At any rate, trouble begins when the Franks discover a letter stuck inside the frame of the family portrait of George Washington, which has the gristly threat from the letter writer – one “GW” – to skin and eat the children of the recipient of the letter before fashioning tools out of their bones. There is also a fork that looks like it was fashioned out of bone. When his grandmother’s friend Samuel asks for the letter, claiming that he can link Mike up to a collector, Mike refuses. The townspeople soon turn against them, and the Franks soon realize the gristly truth: these people are all cannibals, and their lineage dates back to George Washington himself, who develops a fondness for human flesh after the event at Valley Forge. Can the Franks avoid becoming their neighbors’ dinner?
The Washingtonians, based on a short story of the same name by Bentley Little, may have cannibals but, unlike the story which has a darker, more macabre kind of humor, the show plays up the camp factor for laughs. The whole thing is far more comical than terrifying, although the presence of cannibals means that there will be the occasional scenes of gore here as well. Not that this is a bad thing, as the campy atmosphere elevates an otherwise tepid and even illogical story into a more entertaining experience.

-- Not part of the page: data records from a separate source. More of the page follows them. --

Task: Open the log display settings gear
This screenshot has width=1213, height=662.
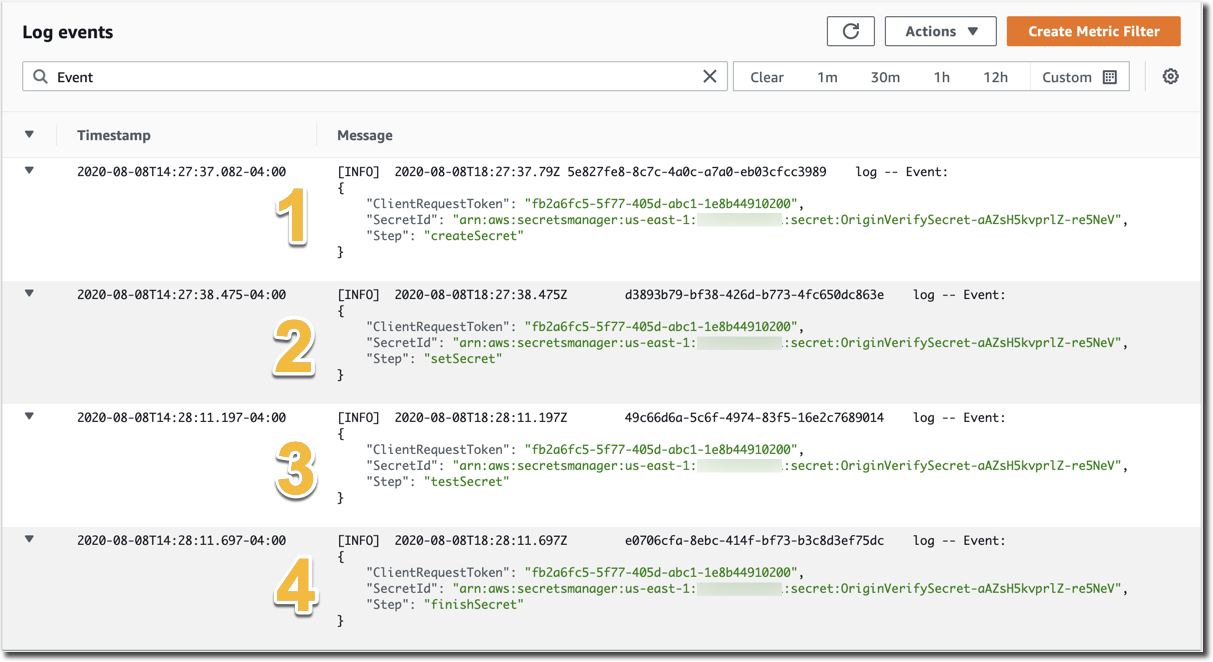Action: 1170,76
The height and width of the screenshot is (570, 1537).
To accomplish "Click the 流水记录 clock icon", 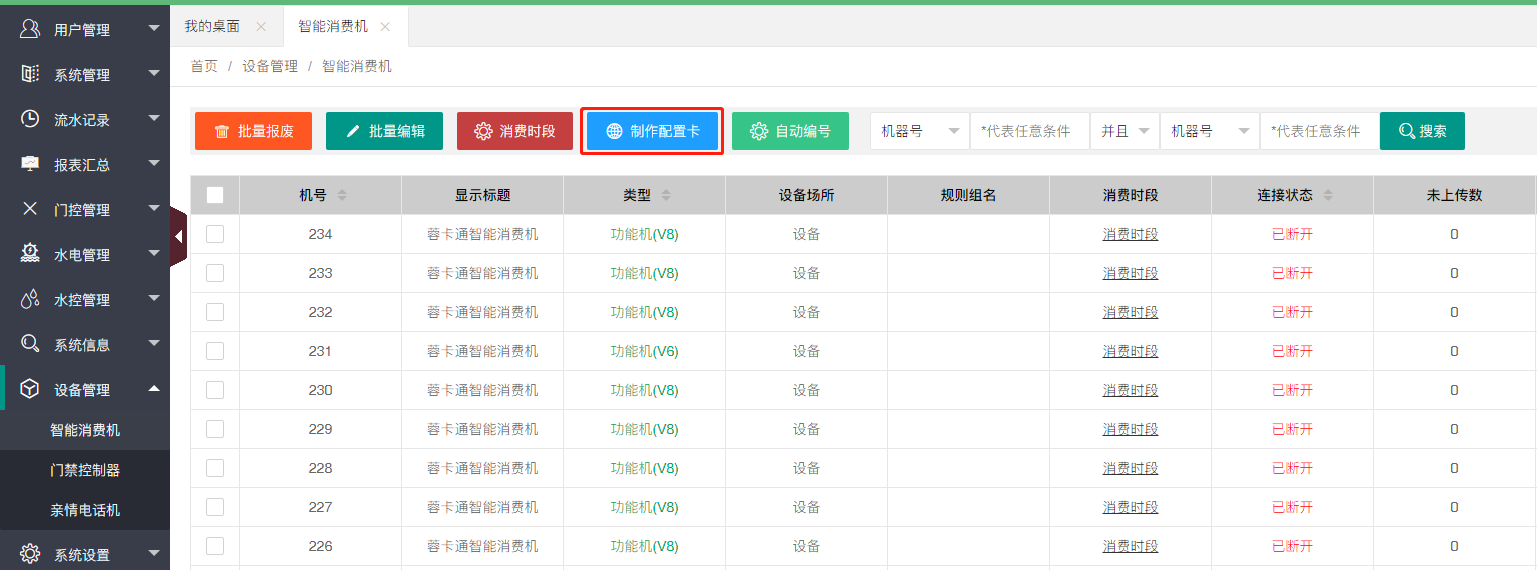I will point(30,119).
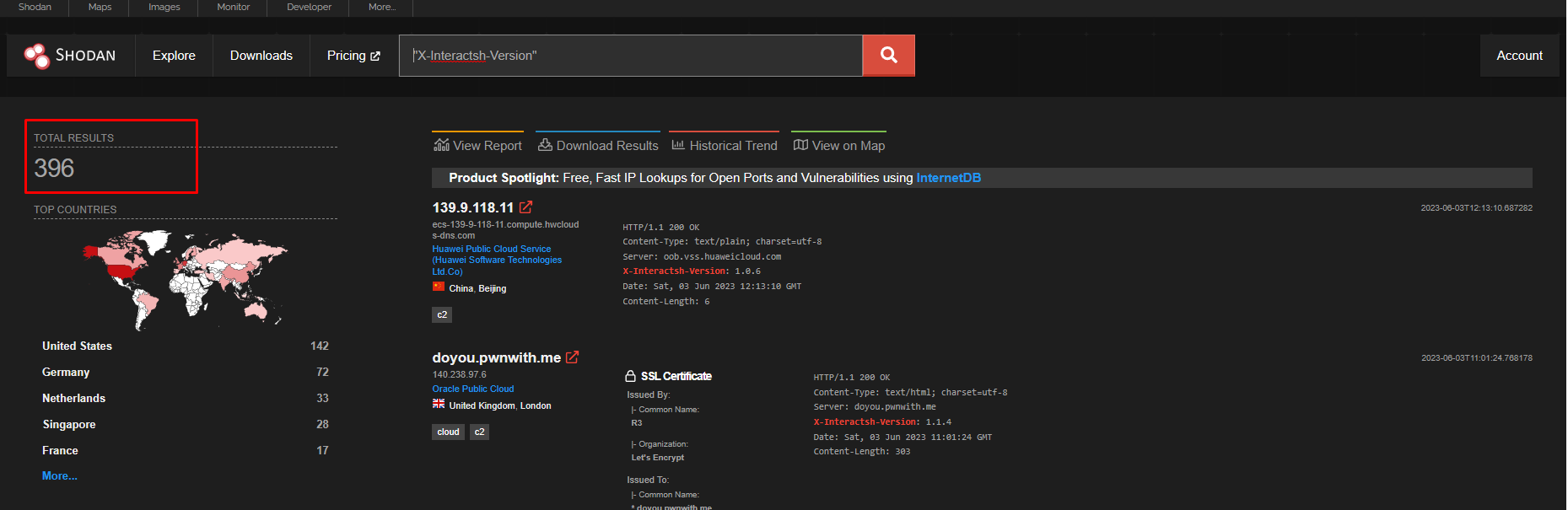Switch to the Monitor tab
The height and width of the screenshot is (510, 1568).
point(233,7)
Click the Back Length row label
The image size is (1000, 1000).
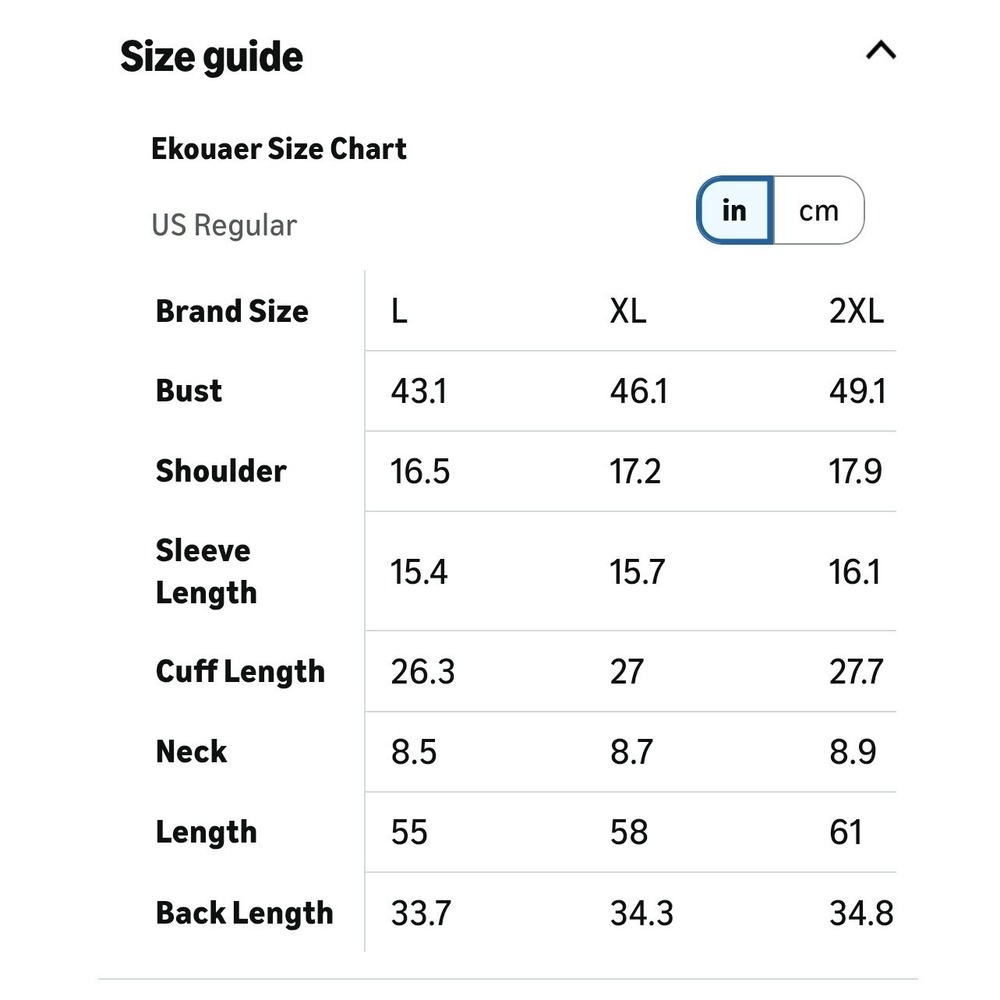[x=244, y=913]
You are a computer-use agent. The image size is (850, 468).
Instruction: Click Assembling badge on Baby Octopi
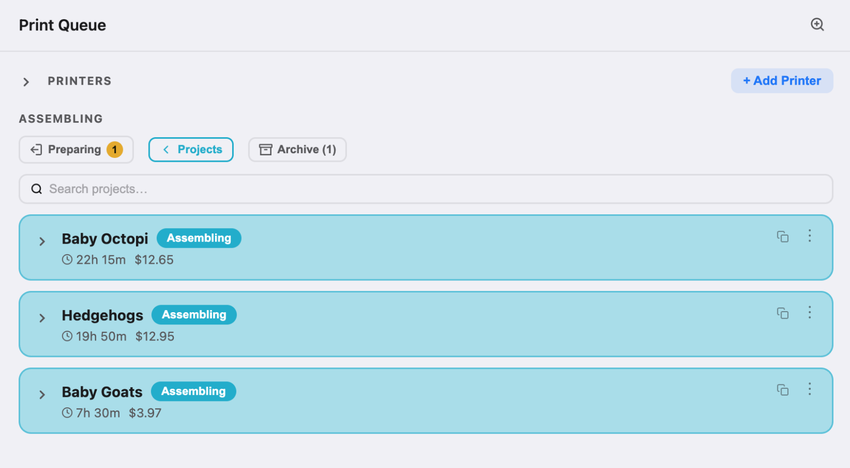click(x=199, y=238)
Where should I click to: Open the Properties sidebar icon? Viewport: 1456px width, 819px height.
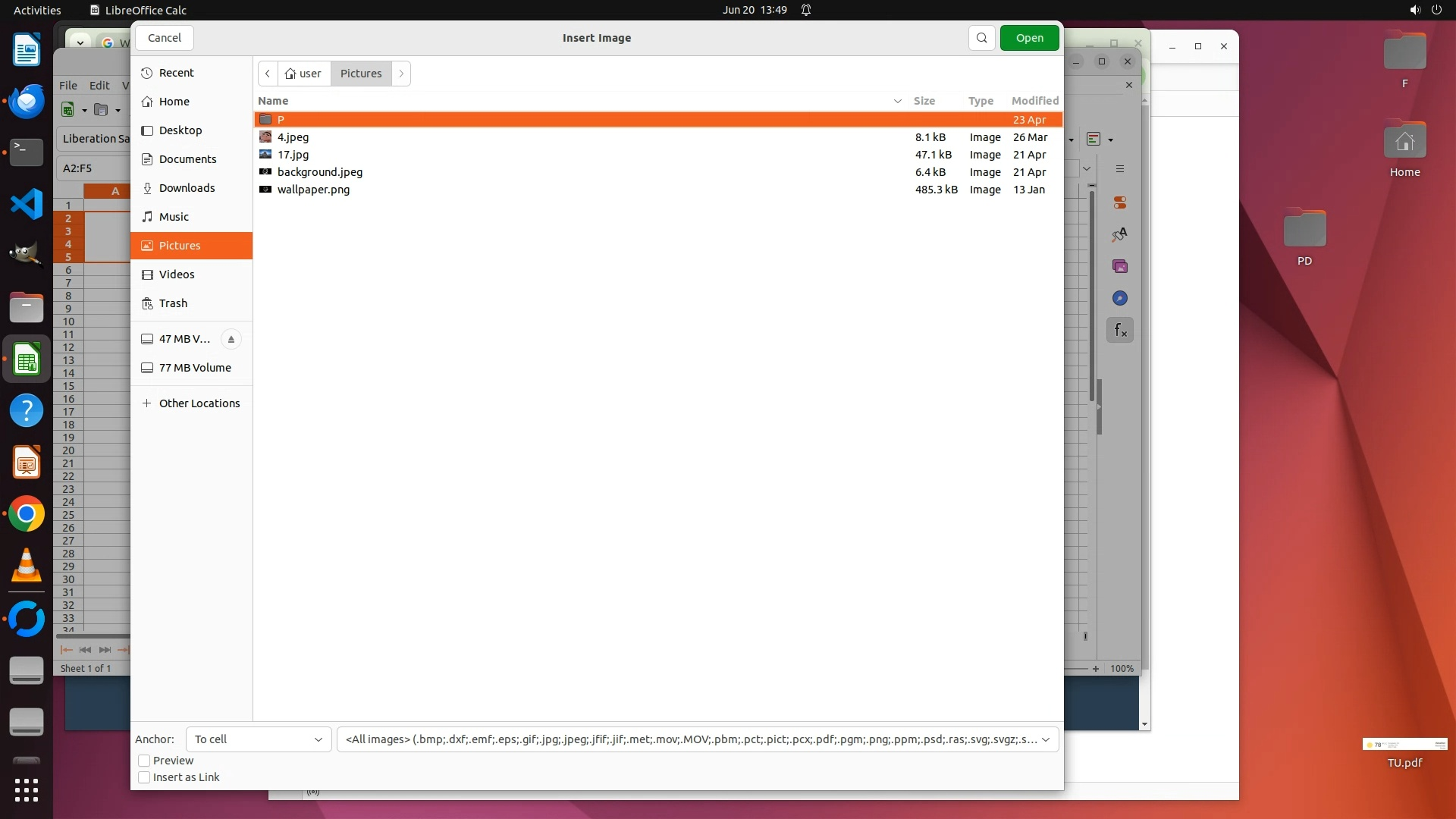[x=1120, y=202]
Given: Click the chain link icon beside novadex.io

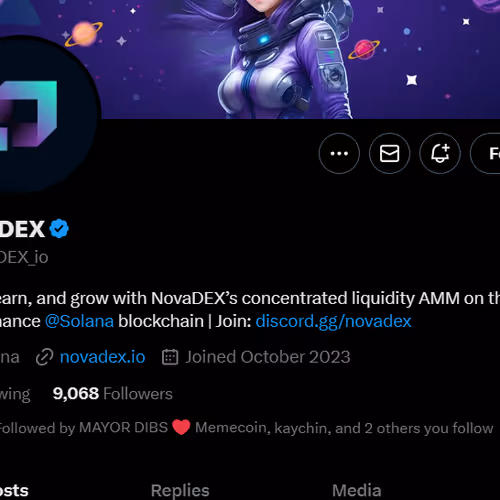Looking at the screenshot, I should point(45,357).
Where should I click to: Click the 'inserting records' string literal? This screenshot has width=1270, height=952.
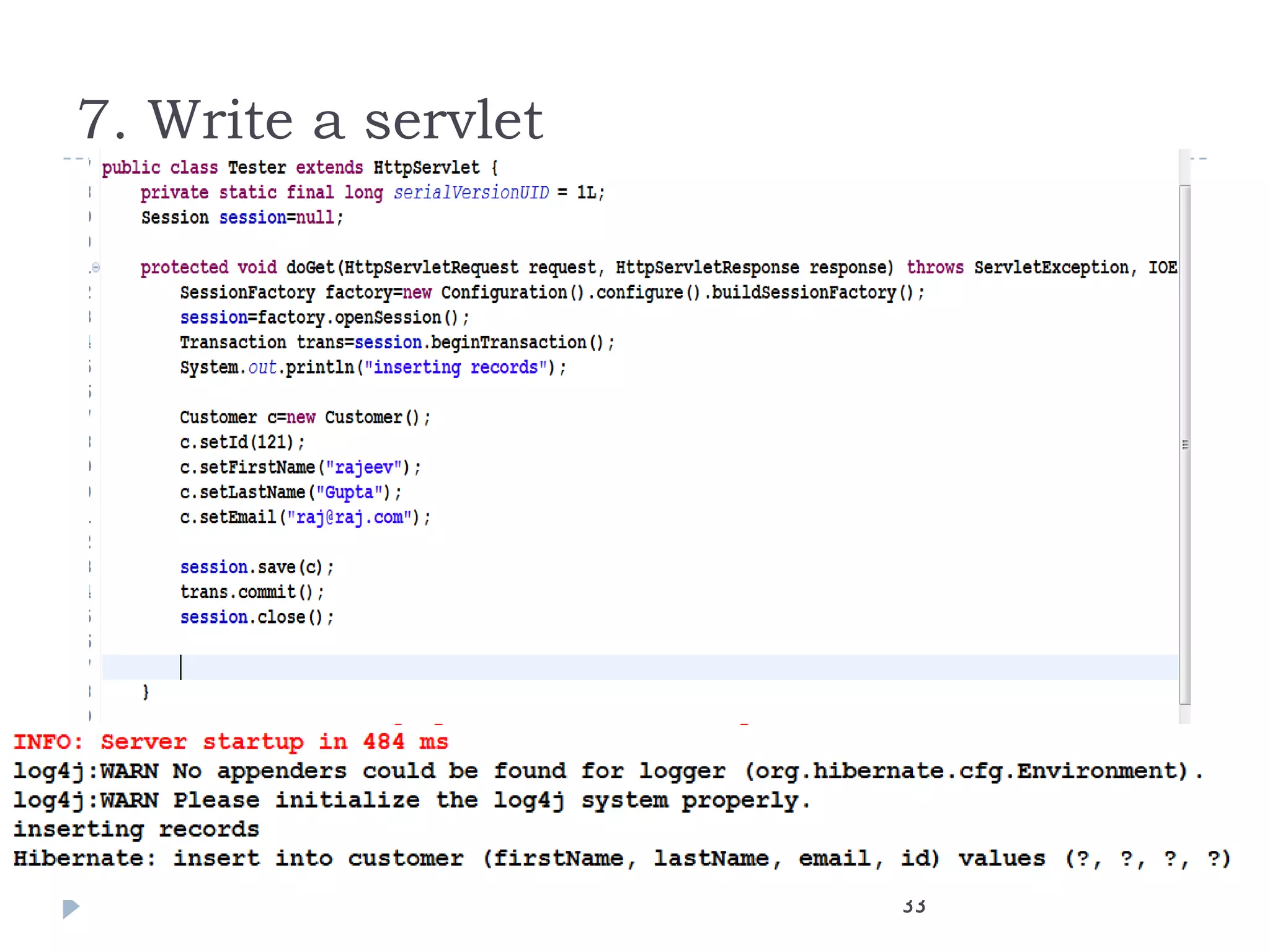[x=459, y=368]
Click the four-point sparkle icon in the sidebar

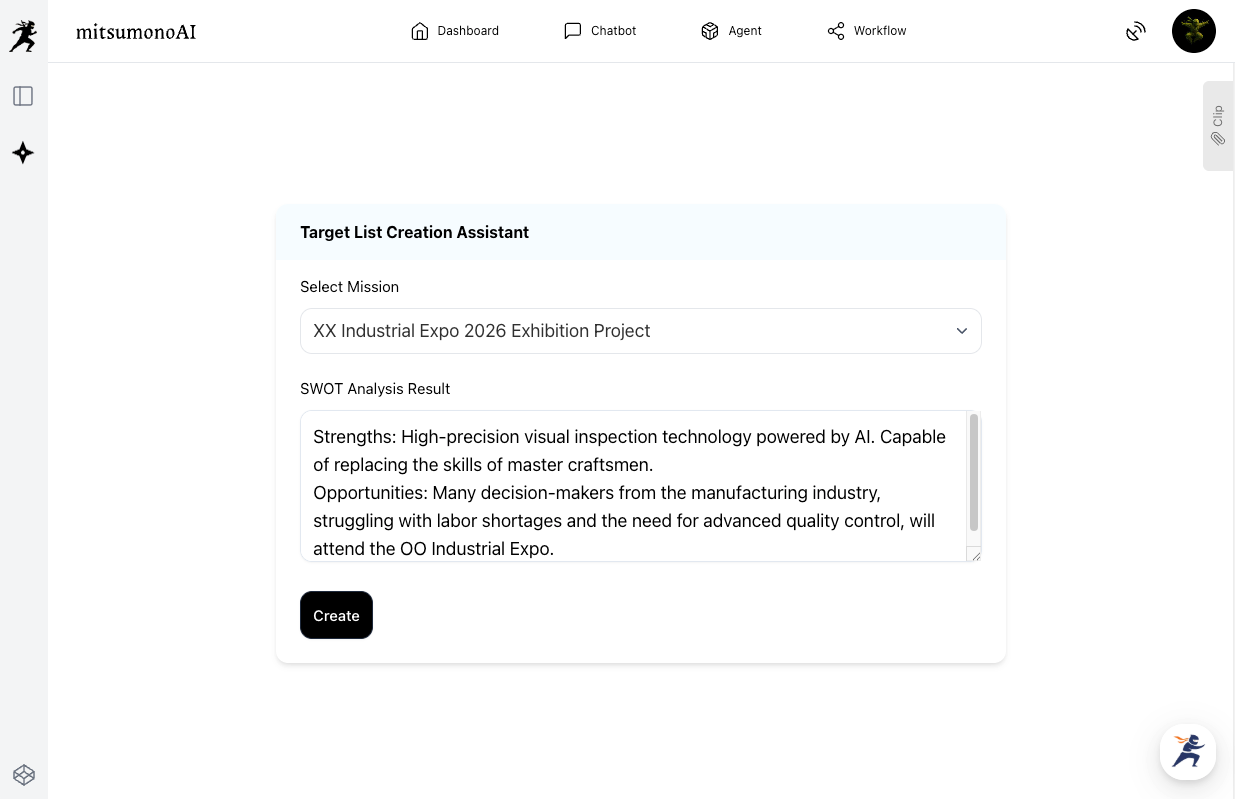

The cannibals steal the show, believe it or not. There are many oldish people here who leer and practically drools at the sight of Amy, and the effect is both terrifying and amusing. These folks are not subtle at all – they leer, overact in a manic manner, have hideous table manners, and generally act like they are high on something. The sight of them on buggies and wearing bad Washingtonian-style garbs (complete with wooden teeth and wigs) makes me laugh, when normally I’d question the wisdom of cannibals using old fashioned accouterments and horse buggies in a time when they could be mowed down by guns and armored trucks.
This episode is erratically constructed, and by the time it ends, I’m not sure what really happened in the last act. And really, Amy is an irritating character who exists only to get into trouble and scream every time she is in a scene. Still, this is a creepy fun episode, all things considered, so it’s an alright entry into the tepid second season of this series.